VORGEGEBENER TEXT =
◆ ◆ ◆ ◆
Name des Einsprechenden: Körber AG
Kammer: 3.2.04
Leitsatz: -
Relevante Rechtsnormen:
European Patent Convention 1973 Art 56
Schlagwörter: Erfinderische Tätigkeit (bejaht)
Inventive step (yes)
Orientierungssatz:

-

Angeführte Entscheidungen:
T 0219/83
Anführungen in anderen Entscheidungen:
T 0885/97

Sachverhalt und Anträge

I. Auf den Gegenstand der am 25. Juni 1982 angemeldeten europäischen Patentanmeldung Nr. 82 105 631.4 wurde das sechzehn Ansprüche umfassende europäische Patent Nr. 71 736 erteilt.

II. Gegen das erteilte Patent wurde ein Einspruch eingelegt mit dem Antrag, das Patent zu widerrufen. Der Einspruch stützte sich auf Artikel 100 (a) EPÜ.
◆ ◆ ◆ ◆
AUSZÜGE AUS MATERIAL =
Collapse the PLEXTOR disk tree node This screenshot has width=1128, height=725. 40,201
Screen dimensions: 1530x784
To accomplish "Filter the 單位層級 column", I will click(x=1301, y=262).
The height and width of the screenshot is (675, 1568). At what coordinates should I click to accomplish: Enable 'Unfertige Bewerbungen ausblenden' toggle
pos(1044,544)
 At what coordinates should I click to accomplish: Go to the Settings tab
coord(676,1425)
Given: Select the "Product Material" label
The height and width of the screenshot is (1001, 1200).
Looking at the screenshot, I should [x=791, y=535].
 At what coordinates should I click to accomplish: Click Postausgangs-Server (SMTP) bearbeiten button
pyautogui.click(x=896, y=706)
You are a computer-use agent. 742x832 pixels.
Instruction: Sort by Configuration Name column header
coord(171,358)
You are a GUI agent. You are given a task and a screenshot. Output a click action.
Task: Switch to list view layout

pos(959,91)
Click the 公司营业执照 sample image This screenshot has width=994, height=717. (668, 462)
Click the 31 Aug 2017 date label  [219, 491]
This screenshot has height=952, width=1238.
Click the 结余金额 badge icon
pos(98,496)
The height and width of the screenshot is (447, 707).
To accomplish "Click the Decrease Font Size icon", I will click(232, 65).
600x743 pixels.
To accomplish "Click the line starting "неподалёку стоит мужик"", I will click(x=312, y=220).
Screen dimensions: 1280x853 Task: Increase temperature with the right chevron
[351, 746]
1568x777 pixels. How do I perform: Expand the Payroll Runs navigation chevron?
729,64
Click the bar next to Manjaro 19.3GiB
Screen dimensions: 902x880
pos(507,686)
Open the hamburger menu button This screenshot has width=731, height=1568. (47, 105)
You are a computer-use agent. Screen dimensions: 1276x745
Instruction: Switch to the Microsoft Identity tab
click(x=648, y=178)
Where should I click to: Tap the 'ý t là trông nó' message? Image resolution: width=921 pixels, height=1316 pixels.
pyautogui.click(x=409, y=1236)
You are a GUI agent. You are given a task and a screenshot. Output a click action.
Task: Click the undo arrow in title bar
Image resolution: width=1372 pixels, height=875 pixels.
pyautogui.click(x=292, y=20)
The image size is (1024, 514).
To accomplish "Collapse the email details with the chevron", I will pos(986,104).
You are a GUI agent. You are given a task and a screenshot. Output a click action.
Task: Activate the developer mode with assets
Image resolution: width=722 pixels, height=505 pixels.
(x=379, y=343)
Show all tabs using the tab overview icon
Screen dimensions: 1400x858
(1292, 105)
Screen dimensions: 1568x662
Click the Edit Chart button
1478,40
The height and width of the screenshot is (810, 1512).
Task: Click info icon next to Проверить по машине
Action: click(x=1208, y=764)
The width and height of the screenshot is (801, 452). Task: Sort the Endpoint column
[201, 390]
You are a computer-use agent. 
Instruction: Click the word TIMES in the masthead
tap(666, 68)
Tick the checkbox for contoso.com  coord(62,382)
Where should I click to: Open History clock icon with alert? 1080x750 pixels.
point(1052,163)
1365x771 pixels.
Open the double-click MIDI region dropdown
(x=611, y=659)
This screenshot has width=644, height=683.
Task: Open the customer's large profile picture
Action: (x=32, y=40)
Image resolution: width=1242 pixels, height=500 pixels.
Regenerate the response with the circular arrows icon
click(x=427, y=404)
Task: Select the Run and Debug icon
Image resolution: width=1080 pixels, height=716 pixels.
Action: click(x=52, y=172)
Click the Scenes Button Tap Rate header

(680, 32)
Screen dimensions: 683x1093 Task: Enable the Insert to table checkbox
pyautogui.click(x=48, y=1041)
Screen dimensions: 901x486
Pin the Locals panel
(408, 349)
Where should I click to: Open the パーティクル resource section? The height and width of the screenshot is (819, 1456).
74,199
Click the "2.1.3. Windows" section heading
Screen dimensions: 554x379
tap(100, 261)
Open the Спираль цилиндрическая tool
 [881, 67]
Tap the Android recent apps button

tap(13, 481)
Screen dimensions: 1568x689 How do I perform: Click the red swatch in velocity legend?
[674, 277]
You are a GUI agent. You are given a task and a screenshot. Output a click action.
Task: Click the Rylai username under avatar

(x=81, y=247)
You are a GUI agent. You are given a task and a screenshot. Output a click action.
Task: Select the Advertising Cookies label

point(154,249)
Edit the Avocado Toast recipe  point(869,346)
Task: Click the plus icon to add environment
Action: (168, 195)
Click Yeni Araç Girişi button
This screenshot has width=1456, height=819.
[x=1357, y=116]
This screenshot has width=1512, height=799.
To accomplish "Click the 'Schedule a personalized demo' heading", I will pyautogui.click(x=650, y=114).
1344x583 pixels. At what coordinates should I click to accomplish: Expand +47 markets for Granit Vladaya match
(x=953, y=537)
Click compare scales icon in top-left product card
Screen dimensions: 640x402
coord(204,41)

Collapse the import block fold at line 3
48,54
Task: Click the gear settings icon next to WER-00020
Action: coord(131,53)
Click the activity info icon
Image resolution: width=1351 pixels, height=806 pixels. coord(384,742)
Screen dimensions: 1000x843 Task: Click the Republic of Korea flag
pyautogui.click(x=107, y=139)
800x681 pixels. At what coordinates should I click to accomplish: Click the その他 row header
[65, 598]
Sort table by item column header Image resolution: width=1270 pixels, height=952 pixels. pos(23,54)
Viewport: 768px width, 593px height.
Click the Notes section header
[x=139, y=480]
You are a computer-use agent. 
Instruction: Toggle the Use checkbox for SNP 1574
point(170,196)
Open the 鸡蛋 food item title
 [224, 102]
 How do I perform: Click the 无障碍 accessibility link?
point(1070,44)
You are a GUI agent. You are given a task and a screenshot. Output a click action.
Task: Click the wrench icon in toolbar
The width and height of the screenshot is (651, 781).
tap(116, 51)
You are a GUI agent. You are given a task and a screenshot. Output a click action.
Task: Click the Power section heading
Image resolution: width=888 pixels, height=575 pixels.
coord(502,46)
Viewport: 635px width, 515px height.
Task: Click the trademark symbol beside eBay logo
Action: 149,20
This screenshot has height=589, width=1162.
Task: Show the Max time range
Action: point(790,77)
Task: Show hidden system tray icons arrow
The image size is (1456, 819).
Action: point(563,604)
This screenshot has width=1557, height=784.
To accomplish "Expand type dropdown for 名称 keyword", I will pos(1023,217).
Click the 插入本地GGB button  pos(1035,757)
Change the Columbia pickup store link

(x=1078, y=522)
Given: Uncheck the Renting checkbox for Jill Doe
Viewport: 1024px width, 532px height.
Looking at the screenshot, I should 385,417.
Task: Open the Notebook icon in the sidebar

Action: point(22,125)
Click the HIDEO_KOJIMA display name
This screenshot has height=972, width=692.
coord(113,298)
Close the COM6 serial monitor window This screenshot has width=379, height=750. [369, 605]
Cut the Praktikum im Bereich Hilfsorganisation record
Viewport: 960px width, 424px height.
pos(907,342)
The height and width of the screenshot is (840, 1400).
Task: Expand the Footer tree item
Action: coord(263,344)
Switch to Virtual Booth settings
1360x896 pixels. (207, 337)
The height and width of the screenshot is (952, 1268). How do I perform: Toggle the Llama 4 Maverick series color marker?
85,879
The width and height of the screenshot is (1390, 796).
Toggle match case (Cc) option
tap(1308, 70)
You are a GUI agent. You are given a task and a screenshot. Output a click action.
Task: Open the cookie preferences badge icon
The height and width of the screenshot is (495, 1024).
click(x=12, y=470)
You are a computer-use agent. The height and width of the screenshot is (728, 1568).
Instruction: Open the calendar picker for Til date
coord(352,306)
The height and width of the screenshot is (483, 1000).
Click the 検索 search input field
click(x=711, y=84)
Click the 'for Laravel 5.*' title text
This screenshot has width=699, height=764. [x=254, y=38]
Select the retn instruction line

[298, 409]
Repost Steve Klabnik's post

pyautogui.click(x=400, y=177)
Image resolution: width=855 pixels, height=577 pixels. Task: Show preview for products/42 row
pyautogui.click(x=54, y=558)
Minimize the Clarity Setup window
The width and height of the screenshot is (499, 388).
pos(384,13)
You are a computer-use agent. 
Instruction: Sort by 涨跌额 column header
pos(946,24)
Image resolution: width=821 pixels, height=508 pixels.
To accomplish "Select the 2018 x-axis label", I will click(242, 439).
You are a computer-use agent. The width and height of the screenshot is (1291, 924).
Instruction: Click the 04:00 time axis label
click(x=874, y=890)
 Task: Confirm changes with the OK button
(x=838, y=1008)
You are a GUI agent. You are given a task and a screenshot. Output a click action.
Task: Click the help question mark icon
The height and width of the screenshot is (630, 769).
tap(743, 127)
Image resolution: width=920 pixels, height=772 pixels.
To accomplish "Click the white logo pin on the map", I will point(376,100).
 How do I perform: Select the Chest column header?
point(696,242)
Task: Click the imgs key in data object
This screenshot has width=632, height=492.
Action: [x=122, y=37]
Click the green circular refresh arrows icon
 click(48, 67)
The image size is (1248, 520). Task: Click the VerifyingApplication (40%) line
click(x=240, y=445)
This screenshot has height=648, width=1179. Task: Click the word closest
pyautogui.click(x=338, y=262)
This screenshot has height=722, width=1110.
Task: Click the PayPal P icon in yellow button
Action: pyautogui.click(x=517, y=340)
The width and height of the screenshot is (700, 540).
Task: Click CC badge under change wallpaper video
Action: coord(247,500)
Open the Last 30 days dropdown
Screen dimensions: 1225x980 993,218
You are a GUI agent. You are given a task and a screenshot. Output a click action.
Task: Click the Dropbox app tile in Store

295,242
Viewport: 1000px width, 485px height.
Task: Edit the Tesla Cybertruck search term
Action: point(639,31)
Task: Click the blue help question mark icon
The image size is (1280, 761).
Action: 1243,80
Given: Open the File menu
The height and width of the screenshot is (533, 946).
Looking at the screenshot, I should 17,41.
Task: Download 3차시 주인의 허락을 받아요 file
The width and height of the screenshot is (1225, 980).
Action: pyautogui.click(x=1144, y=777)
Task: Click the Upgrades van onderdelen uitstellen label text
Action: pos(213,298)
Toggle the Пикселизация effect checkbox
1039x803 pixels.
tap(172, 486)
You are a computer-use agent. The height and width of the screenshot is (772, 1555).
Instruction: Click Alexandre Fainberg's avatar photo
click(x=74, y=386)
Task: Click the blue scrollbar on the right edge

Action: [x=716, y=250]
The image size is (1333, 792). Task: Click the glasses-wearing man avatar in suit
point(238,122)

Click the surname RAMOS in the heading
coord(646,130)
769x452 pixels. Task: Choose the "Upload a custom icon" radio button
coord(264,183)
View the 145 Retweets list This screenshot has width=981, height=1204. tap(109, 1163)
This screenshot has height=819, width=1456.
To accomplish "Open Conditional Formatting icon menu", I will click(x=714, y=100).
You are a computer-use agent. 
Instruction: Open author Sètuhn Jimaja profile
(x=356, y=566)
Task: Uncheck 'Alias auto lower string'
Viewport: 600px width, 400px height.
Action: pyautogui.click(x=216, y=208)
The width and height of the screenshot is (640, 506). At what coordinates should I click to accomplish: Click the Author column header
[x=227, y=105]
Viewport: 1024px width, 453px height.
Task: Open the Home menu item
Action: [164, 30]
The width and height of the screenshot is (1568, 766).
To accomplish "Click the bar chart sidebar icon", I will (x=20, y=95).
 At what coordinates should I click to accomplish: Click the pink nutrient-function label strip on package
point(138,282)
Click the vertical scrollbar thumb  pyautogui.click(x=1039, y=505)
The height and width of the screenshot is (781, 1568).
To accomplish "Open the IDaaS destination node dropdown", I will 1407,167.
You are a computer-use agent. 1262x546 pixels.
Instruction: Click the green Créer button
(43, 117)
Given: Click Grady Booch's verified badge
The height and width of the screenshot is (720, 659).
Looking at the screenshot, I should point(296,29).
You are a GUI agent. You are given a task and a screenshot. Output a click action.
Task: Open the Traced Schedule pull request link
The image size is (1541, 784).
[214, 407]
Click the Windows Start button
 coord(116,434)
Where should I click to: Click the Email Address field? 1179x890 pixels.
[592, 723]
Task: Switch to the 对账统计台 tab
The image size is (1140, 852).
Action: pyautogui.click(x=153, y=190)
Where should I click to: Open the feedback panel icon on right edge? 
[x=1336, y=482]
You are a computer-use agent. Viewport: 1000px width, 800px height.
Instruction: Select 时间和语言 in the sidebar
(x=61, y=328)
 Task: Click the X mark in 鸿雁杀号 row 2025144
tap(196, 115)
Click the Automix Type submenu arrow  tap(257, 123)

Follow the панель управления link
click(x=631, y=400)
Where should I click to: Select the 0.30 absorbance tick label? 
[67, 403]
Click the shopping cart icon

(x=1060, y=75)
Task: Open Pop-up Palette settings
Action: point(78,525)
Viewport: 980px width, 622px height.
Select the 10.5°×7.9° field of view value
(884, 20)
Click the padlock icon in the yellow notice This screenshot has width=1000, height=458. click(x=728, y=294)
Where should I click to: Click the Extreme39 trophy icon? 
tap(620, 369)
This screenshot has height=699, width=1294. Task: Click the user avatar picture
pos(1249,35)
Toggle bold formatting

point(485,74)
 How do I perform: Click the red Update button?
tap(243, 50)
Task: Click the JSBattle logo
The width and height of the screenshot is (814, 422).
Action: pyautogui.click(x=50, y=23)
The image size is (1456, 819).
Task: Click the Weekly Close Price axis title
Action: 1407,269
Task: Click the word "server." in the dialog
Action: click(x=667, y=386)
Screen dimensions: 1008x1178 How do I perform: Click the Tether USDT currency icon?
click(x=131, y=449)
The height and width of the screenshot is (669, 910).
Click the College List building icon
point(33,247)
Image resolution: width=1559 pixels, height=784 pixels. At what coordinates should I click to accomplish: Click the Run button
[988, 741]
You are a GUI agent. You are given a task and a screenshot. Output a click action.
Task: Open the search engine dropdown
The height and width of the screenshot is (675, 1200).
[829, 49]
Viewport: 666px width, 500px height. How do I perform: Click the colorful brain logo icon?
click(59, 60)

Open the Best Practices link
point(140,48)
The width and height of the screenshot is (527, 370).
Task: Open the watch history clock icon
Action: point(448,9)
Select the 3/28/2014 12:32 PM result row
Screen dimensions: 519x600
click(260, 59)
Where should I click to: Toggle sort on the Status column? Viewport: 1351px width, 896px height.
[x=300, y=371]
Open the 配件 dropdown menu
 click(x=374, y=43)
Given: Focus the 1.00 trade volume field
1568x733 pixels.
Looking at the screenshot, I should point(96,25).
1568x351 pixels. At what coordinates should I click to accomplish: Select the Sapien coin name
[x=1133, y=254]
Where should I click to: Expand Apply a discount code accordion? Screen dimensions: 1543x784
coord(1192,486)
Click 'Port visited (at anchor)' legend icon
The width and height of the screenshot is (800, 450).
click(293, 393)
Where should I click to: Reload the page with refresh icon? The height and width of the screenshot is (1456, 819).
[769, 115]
◆ ◆ ◆ ◆
DEINE AUFGABEN =
1. Schreib aus dem Text zur Patententscheidung das Stück von „I. Auf den Gegenstand“ bis „71 736 erteilt.“ wortgetreu ab.
2. Führ den Text zur Patententscheidung nach seinem letzten Satz weiter.
Das Material braucht man hier nicht.

DIE LÖSUNGEN =
1.
I. Auf den Gegenstand der am 25. Juni 1982 angemeldeten europäischen Patentanmeldung Nr. 82 105 631.4 wurde das sechzehn Ansprüche umfassende europäische Patent Nr. 71 736 erteilt.

2.
III. Mit der am 16. Oktober 1989 zur Post gegebenen Entscheidung der Einspruchsabteilung wurde das Patent in geändertem Umfang aufrechterhalten.

IV. Gegen diese Entscheidung haben sowohl die Einsprechende (Beschwerdeführerin I) als auch die Patentinhaberin (Beschwerdeführerin II) Beschwerde eingelegt.

Die Beschwerdeführerin I bzw. II hat am 9. bzw. 16. Dezember 1989 unter gleichzeitiger Bezahlung der Gebühr die Beschwerde eingelegt und diese am 15. bzw. 14. Februar 1990 begründet.

V. Nach einer Mitteilung der Beschwerdekammer hat die Beschwerdeführerin II mit Schreiben vom 23. Februar 1993 neue Unterlagen eingereicht, die sich auf einen neun Ansprüche umfassenden Hauptantrag und auf einen sieben Ansprüche umfassenden Hilfsantrag beziehen.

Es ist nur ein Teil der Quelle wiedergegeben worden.